● **Problem description**
What is needed is every line, exactly as given, from the line containing "Where should I click to: Click" through the end of the data below.
BEGIN Data for this task
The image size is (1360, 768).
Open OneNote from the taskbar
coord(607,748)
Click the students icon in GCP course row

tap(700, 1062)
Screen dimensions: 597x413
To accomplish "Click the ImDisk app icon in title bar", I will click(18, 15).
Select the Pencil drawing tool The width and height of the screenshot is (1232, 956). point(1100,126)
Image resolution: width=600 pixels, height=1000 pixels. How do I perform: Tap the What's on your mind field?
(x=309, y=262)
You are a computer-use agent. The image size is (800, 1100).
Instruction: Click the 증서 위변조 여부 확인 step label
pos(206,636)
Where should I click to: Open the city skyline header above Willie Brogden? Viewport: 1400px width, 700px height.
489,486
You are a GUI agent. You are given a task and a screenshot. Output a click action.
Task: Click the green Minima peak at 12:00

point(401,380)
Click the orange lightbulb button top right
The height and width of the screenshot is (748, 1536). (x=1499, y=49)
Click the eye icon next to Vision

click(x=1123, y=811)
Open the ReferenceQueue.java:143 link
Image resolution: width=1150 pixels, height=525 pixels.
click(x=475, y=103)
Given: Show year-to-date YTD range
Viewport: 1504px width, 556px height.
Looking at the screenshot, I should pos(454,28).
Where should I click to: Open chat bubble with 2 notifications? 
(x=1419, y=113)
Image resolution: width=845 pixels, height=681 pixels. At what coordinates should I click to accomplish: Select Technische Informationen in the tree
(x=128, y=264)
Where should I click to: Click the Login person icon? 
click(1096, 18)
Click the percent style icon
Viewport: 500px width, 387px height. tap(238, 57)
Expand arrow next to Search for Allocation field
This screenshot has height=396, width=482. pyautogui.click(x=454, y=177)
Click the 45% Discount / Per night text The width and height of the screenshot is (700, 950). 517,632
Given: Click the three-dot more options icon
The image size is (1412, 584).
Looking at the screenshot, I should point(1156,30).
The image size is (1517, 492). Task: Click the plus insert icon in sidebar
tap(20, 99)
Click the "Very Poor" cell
END Data for this task
● **The answer**
Where should I click to: Click the Login person icon? 
click(1096, 18)
Click the percent style icon
Viewport: 500px width, 387px height. tap(238, 57)
Expand arrow next to Search for Allocation field
This screenshot has height=396, width=482. pyautogui.click(x=454, y=177)
Click the 45% Discount / Per night text The width and height of the screenshot is (700, 950). 517,632
Given: Click the three-dot more options icon
The image size is (1412, 584).
Looking at the screenshot, I should point(1156,30).
The image size is (1517, 492). Task: Click the plus insert icon in sidebar
tap(20, 99)
Click the "Very Poor" cell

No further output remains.